Member of Parliament for Nelson and Colne
- In office 27 October 1931 – 14 November 1935
- Preceded by: Arthur Greenwood
- Succeeded by: Sydney Silverman

Personal details
- Born: Linton Theodore Thorp 21 February 1884 Marlow, Buckinghamshire, England
- Died: 6 July 1950 (aged 66)
- Party: Conservative (until 1935)
- Alma mater: University College London

= Linton Thorp =

British politician and judge

Linton Theodore Thorp (21 February 1884 – 6 July 1950) was a British politician and judge.

Born in Marlow in Buckinghamshire, Thorp was educated at Manchester Grammar School and University College London. He became a barrister at Lincoln's Inn in 1906, and from 1919 served as a judge overseas: firstly, in the Egyptian Supreme Court, then from 1921 until 1924 in the Ottoman Porte. He later returned to the UK, was made a King's Counsel in 1932, and a bencher of Lincoln's Inn in 1936. He served as the recorder of Saffron Walden and Maldon from 1932 to 1950.

********************

■ **What the exercise asks**:
Please repeat the Linton Thorp biography word for word, starting at "- Party: Conservative" and ending at "politician and judge.".

■ **Recorded data**:
********************

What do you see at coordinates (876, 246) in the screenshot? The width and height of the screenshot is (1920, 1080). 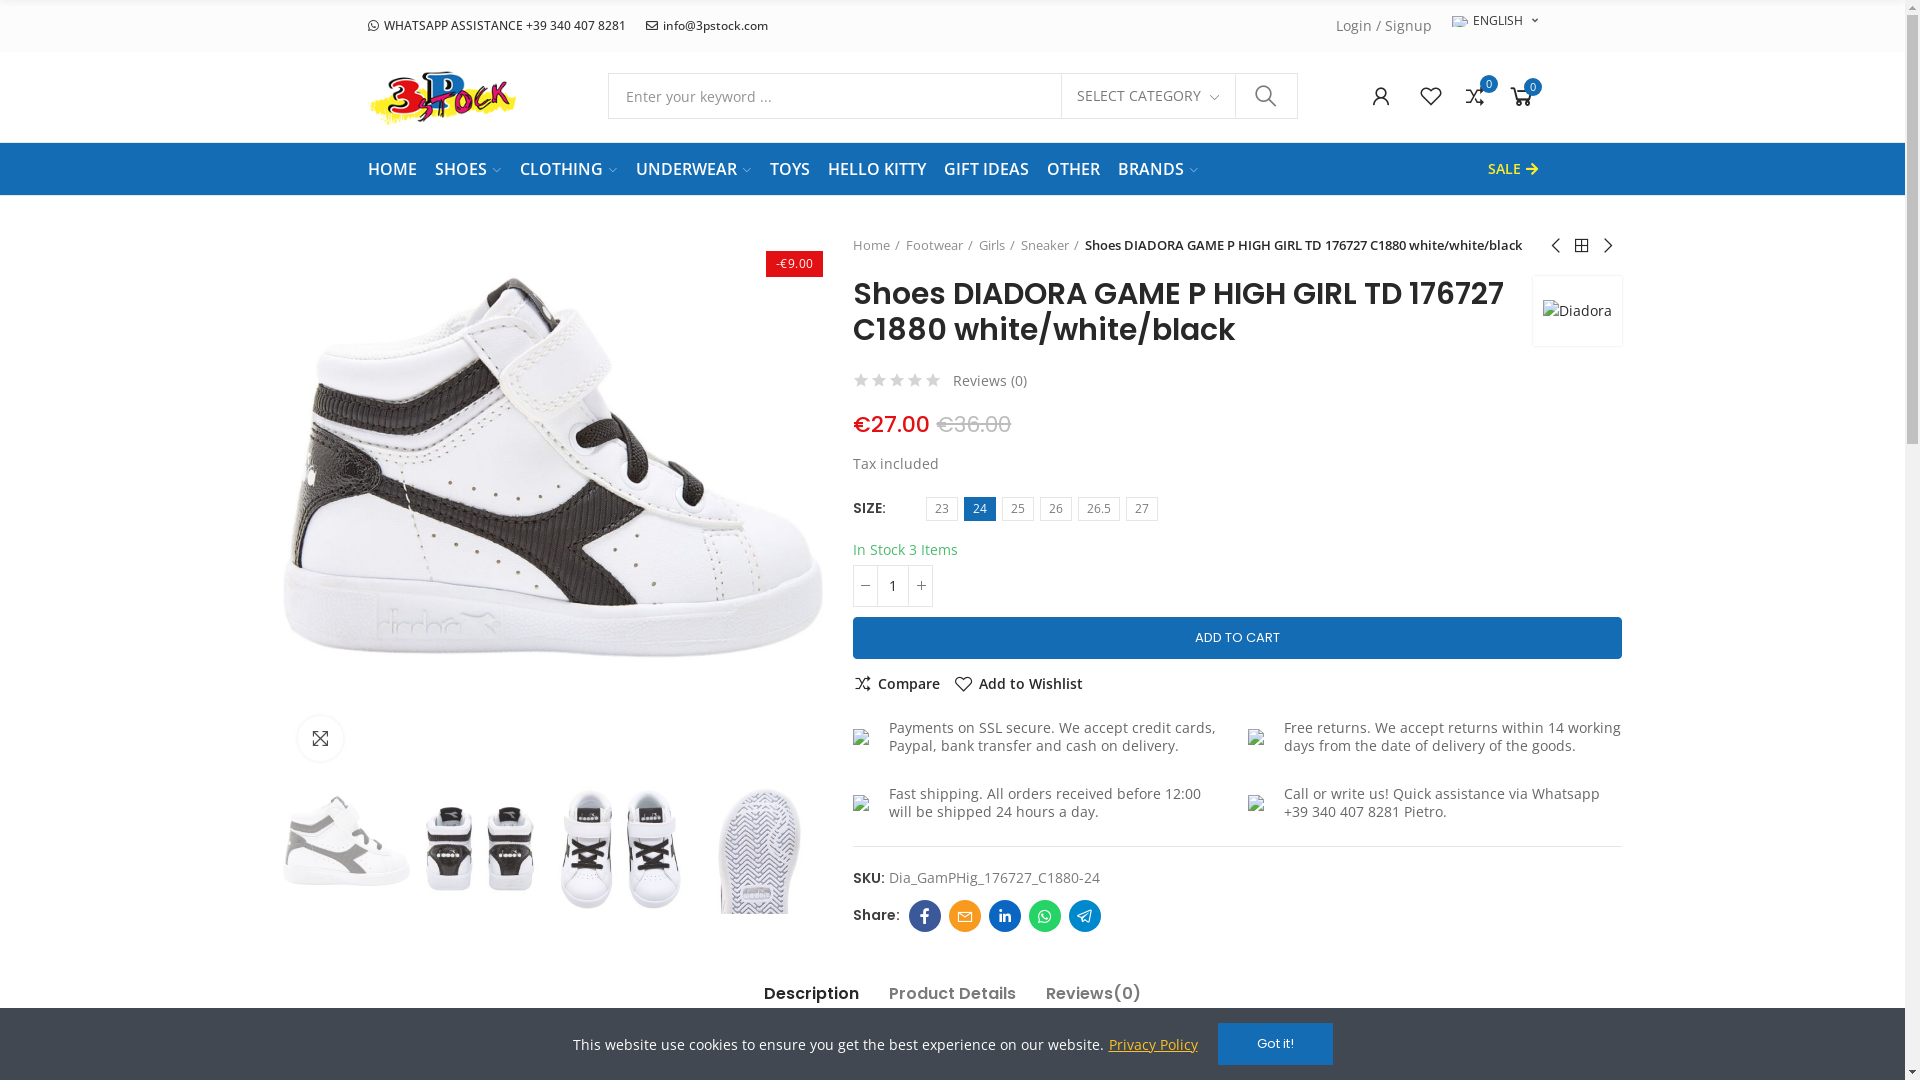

********************

■ **Answer for the task**:
- Party: Conservative (until 1935)
- Alma mater: University College London

= Linton Thorp =

British politician and judge

Linton Theodore Thorp (21 February 1884 – 6 July 1950) was a British politician and judge.